Endoscopic retrograde cholangiopancreatography (ERCP) -- ERCP uses a dye to highlight the bile ducts in your pancreas. During ERCP, your doctor gently passes an endoscope, which is a thin, flexible tube, down your throat through your stomach and into the upper part of your small intestine. Air is used to inflate your intestinal tract so your doctor can more easily see the openings of your pancreatic and bile ducts. Your doctor then injects a dye into the ducts through a catheter that is passed through the endoscope. Finally, X-rays are taken of the ducts. The X-rays can show whether the ducts are narrowed or blocked by a tumor or anything else.

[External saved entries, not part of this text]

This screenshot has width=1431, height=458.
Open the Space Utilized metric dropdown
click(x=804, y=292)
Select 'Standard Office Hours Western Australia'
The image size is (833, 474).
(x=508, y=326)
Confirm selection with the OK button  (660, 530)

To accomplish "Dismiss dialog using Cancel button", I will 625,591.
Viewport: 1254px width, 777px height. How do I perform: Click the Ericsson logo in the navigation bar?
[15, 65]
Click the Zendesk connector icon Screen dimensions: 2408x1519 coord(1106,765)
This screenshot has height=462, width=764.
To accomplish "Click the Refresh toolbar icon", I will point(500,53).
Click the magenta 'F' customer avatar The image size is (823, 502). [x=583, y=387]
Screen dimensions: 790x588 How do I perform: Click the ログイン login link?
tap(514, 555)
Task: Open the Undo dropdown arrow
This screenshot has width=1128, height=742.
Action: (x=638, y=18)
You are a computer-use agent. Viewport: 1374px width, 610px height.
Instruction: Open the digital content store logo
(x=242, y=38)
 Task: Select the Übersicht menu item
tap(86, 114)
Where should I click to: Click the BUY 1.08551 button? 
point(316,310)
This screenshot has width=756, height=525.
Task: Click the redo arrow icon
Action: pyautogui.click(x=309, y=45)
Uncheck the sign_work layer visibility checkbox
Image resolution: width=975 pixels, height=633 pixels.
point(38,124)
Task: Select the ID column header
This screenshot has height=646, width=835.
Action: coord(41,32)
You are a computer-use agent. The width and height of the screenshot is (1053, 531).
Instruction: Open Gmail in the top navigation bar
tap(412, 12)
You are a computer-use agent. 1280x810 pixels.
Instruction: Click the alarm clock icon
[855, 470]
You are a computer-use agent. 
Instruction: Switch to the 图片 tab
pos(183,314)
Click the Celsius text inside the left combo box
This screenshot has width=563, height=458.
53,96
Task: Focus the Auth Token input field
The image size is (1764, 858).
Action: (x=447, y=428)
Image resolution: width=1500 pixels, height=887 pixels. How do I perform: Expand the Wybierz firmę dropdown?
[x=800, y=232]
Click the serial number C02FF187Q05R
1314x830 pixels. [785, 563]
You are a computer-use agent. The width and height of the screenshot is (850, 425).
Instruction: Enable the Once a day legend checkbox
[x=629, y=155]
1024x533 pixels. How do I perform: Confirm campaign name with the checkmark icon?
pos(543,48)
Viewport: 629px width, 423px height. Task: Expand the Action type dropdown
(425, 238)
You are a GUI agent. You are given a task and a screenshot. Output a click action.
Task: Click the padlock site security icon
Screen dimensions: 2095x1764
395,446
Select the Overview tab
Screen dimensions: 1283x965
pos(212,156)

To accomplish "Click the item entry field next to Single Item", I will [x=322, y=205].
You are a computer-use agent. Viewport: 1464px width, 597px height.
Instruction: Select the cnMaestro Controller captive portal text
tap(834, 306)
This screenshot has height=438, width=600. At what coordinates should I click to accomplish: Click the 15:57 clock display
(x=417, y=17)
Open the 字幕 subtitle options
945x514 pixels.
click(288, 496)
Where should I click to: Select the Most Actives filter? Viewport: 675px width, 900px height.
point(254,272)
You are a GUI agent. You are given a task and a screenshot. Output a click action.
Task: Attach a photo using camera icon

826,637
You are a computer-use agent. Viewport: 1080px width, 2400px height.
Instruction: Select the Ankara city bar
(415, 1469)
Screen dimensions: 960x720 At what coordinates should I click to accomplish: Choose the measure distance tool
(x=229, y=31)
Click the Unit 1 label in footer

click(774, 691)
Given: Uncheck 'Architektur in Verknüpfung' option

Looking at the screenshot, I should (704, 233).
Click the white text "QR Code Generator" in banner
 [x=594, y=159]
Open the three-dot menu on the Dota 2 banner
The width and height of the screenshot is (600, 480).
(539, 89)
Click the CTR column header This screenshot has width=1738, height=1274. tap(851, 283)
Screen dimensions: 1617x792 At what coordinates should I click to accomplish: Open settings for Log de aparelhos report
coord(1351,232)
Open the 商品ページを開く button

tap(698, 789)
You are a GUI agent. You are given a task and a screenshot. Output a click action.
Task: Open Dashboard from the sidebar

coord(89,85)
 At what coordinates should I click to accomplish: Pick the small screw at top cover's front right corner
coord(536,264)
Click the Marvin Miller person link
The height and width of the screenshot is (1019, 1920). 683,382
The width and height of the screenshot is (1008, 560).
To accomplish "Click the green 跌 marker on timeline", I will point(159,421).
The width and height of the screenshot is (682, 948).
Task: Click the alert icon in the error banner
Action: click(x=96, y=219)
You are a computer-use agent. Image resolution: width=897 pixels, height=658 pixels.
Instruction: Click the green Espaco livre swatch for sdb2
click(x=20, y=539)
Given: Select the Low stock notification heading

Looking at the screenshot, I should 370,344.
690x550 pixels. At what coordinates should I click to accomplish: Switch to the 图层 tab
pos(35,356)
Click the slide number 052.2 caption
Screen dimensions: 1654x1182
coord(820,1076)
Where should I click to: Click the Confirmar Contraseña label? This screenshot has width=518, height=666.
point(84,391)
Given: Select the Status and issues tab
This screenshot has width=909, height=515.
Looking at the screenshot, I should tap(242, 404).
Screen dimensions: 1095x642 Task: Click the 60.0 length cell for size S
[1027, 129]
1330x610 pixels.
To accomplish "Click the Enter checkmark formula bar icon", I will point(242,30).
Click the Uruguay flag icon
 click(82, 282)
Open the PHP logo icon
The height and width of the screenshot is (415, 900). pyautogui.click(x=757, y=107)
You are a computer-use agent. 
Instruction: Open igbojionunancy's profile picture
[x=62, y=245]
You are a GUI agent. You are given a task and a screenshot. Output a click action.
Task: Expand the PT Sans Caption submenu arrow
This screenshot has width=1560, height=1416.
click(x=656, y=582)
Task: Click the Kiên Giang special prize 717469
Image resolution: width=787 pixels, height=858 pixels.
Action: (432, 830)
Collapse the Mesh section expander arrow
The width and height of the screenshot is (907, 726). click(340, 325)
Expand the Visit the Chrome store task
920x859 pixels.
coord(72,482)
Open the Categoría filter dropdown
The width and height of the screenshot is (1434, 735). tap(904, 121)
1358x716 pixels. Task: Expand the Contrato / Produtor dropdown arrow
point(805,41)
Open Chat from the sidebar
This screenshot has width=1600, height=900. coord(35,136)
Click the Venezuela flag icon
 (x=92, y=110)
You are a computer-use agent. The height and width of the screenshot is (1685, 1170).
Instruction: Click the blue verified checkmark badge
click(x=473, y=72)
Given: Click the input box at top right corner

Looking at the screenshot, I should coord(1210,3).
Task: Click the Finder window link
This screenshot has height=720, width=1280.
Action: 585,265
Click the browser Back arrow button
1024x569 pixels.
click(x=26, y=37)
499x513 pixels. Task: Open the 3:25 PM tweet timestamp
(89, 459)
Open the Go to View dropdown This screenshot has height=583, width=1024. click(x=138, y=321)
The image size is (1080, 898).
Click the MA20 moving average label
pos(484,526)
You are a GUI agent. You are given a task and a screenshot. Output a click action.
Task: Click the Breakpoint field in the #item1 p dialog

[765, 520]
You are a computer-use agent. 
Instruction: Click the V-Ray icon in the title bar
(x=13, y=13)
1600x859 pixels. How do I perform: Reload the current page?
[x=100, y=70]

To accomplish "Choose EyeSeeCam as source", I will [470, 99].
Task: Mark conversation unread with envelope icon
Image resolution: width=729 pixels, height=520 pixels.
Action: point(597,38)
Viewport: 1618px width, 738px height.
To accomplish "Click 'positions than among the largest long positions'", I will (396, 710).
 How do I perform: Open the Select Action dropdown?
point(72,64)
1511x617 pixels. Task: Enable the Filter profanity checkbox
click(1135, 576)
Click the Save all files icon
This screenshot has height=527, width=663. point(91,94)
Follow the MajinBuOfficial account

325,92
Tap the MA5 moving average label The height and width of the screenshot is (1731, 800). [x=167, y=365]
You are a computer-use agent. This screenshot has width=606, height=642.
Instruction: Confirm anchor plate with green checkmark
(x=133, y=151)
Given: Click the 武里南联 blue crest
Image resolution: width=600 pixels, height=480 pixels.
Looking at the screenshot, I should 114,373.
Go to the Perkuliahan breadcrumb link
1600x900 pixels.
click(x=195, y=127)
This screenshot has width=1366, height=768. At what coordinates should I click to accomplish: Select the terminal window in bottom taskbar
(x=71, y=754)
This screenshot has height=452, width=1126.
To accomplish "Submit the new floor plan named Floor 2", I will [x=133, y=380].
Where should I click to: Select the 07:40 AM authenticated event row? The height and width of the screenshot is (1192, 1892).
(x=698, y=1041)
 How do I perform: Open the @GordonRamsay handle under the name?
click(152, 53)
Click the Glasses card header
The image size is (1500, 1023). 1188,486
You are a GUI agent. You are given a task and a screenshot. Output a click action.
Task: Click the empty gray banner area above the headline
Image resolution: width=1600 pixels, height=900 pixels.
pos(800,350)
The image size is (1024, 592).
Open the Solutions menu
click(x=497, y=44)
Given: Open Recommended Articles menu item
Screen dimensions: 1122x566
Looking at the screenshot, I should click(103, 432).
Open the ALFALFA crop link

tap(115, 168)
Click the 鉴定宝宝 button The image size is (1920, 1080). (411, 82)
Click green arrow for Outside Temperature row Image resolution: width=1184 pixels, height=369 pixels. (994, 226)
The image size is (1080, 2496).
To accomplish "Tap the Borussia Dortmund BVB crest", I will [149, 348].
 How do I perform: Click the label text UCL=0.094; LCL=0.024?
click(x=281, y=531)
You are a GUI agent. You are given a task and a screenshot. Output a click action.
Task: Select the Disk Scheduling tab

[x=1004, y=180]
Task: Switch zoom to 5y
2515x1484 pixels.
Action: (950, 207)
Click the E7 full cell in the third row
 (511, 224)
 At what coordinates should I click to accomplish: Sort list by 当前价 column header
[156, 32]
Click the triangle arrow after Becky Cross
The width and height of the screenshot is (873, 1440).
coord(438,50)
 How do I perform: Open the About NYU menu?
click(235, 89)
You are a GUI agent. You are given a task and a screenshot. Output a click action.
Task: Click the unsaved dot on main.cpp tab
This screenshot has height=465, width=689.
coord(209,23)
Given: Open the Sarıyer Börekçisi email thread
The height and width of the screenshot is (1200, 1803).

The sensitivity of ERCP for the diagnosis of pancreatic cancer approaches 90%. The finding of a long, irregular stricture in an otherwise normal pancreatic duct is highly suggestive of a pancreatic cancer. Often, the pancreatic duct will be obstructed with no distal filling. Although ERCP is reliable in confirming the presence of a clinically suspected pancreatic cancer, it should not be used routinely. Diagnostic ERCP should be reserved for patients with presumed pancreatic cancer and obstructive jaundice in whom no mass is demonstrated on CT, symptomatic but nonjaundiced patients without an obvious pancreatic mass, and patients with chronic pancreatitis in whom the development of a pancreatic mass is suspected based on clinical evidence or the development of jaundice.

Percutaneous transhepatic cholangiography (PTC) -- Your doctor inserts a thin needle into your liver and injects the dye into your liver to highlight your bile ducts. A fluoroscope, which is a special X-ray machine, tracks the dye as it moves through the ducts. Unless there is a blockage, the dye should move freely through the bile ducts.

Biopsy – During a biopsy, your doctor removes a small sample of tissue from the pancreas to examine under a microscope to look for cancer cells. Your doctor can obtain a sample by inserting a needle through your skin into your pancreas. This is called fine-needle aspiration. Your doctor also can get a sample using endoscopic ultrasound to guide special tools into your pancreas where a sample of cells can be obtained for testing. However, you do not have to have a biopsy to prove pancreatic cancer. Any patient over the age of 45 who presents jaundice, with a mass in the head of the pancreas has a pancreatic cancer in greater than 95% of the time. Delaying treatment options to obtain a biopsy is not warranted.